(EXERCISE DIRECTIONS): Scan the entries below for the word "window" and copy every line where it turns up.

[MATERIAL SHOWN]

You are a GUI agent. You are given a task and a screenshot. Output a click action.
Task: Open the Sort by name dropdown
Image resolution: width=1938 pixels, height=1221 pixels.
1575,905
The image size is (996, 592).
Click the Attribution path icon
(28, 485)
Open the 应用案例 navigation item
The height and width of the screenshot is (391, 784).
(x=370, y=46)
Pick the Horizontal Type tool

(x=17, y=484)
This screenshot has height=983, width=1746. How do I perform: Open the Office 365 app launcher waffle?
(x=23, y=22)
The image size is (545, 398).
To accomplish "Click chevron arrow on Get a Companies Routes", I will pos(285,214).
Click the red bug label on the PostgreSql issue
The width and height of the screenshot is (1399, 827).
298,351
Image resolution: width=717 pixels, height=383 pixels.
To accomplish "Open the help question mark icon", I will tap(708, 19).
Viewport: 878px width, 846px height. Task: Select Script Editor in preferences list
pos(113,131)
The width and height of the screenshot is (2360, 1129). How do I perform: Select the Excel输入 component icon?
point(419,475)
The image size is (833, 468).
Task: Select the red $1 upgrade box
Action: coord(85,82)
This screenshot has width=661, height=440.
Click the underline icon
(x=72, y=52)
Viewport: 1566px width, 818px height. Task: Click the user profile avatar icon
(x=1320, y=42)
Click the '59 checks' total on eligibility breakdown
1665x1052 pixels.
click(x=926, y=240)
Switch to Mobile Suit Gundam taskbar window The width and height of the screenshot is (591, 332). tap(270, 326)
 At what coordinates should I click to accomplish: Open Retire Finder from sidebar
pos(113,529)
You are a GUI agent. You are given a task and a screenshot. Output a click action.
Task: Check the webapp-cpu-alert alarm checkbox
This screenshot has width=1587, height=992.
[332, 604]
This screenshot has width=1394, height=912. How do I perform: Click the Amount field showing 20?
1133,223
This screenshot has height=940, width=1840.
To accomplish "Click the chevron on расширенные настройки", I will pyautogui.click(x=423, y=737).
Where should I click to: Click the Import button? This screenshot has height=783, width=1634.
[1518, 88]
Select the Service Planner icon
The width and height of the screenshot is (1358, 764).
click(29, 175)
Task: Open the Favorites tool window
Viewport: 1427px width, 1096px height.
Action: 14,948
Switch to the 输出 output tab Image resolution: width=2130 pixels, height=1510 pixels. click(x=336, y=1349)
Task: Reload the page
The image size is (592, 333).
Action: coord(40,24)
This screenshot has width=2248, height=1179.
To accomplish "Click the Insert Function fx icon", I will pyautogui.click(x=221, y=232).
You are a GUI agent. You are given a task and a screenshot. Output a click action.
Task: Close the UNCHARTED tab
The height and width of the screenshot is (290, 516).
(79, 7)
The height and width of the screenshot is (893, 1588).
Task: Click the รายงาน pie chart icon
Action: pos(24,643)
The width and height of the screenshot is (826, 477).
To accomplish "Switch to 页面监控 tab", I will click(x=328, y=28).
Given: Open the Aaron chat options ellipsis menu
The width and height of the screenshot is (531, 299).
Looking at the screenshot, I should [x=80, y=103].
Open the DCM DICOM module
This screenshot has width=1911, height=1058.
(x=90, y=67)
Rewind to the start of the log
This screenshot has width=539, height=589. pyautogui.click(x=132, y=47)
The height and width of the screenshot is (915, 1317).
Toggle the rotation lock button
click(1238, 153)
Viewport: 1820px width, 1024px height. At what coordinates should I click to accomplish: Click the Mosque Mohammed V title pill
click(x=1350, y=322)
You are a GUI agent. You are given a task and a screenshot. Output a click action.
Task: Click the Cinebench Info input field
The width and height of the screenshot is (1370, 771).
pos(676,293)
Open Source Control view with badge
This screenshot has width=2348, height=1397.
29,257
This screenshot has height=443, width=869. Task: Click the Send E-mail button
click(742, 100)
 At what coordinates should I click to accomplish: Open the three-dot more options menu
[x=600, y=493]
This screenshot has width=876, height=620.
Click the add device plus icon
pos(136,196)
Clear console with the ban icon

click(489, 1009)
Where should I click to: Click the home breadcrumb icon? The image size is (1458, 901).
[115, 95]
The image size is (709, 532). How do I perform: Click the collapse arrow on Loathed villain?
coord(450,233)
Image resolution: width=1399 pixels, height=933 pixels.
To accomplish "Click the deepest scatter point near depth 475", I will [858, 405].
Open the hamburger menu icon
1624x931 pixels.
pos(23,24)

[/MATERIAL SHOWN]

(ANSWER):
Switch to Mobile Suit Gundam taskbar window The width and height of the screenshot is (591, 332). tap(270, 326)
Task: Open the Favorites tool window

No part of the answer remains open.